• Problem statement: Retype each entry below exactly as it stands.

*** Data supplied Section Begins ***

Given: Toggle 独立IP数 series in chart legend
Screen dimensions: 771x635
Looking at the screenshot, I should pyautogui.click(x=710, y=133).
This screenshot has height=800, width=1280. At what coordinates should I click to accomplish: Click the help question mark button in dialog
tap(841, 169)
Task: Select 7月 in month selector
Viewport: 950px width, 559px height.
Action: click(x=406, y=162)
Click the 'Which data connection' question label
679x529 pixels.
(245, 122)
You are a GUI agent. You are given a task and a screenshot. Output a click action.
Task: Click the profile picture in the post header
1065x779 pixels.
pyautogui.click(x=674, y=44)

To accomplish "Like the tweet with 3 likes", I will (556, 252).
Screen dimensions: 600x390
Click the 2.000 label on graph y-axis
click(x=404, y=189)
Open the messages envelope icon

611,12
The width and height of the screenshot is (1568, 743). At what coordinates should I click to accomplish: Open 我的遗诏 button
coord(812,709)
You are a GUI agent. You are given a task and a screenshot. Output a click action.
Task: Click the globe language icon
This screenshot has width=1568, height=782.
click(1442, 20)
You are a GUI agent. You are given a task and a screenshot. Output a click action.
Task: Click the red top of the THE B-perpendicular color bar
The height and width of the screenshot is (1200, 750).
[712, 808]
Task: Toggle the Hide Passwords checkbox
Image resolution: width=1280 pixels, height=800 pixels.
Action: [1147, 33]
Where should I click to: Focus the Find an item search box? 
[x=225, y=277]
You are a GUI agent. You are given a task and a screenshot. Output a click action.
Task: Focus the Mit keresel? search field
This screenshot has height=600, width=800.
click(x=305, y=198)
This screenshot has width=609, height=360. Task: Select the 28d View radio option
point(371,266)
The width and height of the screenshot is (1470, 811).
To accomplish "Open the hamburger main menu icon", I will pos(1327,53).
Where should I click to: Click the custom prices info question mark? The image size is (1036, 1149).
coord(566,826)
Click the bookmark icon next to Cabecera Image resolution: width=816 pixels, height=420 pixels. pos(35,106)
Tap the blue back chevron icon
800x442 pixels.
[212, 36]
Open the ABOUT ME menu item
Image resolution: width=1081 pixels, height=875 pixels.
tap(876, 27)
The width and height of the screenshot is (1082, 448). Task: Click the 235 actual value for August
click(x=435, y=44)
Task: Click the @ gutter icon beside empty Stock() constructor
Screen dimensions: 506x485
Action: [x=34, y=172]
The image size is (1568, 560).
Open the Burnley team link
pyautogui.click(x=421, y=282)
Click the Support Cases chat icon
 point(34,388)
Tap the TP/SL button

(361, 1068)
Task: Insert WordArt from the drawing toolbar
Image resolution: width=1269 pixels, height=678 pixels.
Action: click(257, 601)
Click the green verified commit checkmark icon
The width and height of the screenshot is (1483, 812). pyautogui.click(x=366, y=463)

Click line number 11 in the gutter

*** Data supplied Section Ends ***

• Written response:
Given: Toggle 独立IP数 series in chart legend
Screen dimensions: 771x635
Looking at the screenshot, I should pyautogui.click(x=710, y=133).
This screenshot has height=800, width=1280. At what coordinates should I click to accomplish: Click the help question mark button in dialog
tap(841, 169)
Task: Select 7月 in month selector
Viewport: 950px width, 559px height.
Action: click(x=406, y=162)
Click the 'Which data connection' question label
679x529 pixels.
(245, 122)
You are a GUI agent. You are given a task and a screenshot. Output a click action.
Task: Click the profile picture in the post header
1065x779 pixels.
pyautogui.click(x=674, y=44)

To accomplish "Like the tweet with 3 likes", I will (556, 252).
Screen dimensions: 600x390
Click the 2.000 label on graph y-axis
click(x=404, y=189)
Open the messages envelope icon

611,12
The width and height of the screenshot is (1568, 743). At what coordinates should I click to accomplish: Open 我的遗诏 button
coord(812,709)
You are a GUI agent. You are given a task and a screenshot. Output a click action.
Task: Click the globe language icon
This screenshot has width=1568, height=782.
click(1442, 20)
You are a GUI agent. You are given a task and a screenshot. Output a click action.
Task: Click the red top of the THE B-perpendicular color bar
The height and width of the screenshot is (1200, 750).
[712, 808]
Task: Toggle the Hide Passwords checkbox
Image resolution: width=1280 pixels, height=800 pixels.
Action: [1147, 33]
Where should I click to: Focus the Find an item search box? 
[x=225, y=277]
You are a GUI agent. You are given a task and a screenshot. Output a click action.
Task: Focus the Mit keresel? search field
This screenshot has height=600, width=800.
click(x=305, y=198)
This screenshot has width=609, height=360. Task: Select the 28d View radio option
point(371,266)
The width and height of the screenshot is (1470, 811).
To accomplish "Open the hamburger main menu icon", I will pos(1327,53).
Where should I click to: Click the custom prices info question mark? The image size is (1036, 1149).
coord(566,826)
Click the bookmark icon next to Cabecera Image resolution: width=816 pixels, height=420 pixels. pos(35,106)
Tap the blue back chevron icon
800x442 pixels.
[212, 36]
Open the ABOUT ME menu item
Image resolution: width=1081 pixels, height=875 pixels.
tap(876, 27)
The width and height of the screenshot is (1082, 448). Task: Click the 235 actual value for August
click(x=435, y=44)
Task: Click the @ gutter icon beside empty Stock() constructor
Screen dimensions: 506x485
Action: [x=34, y=172]
The image size is (1568, 560).
Open the Burnley team link
pyautogui.click(x=421, y=282)
Click the Support Cases chat icon
 point(34,388)
Tap the TP/SL button

(361, 1068)
Task: Insert WordArt from the drawing toolbar
Image resolution: width=1269 pixels, height=678 pixels.
Action: click(257, 601)
Click the green verified commit checkmark icon
The width and height of the screenshot is (1483, 812). pyautogui.click(x=366, y=463)

Click line number 11 in the gutter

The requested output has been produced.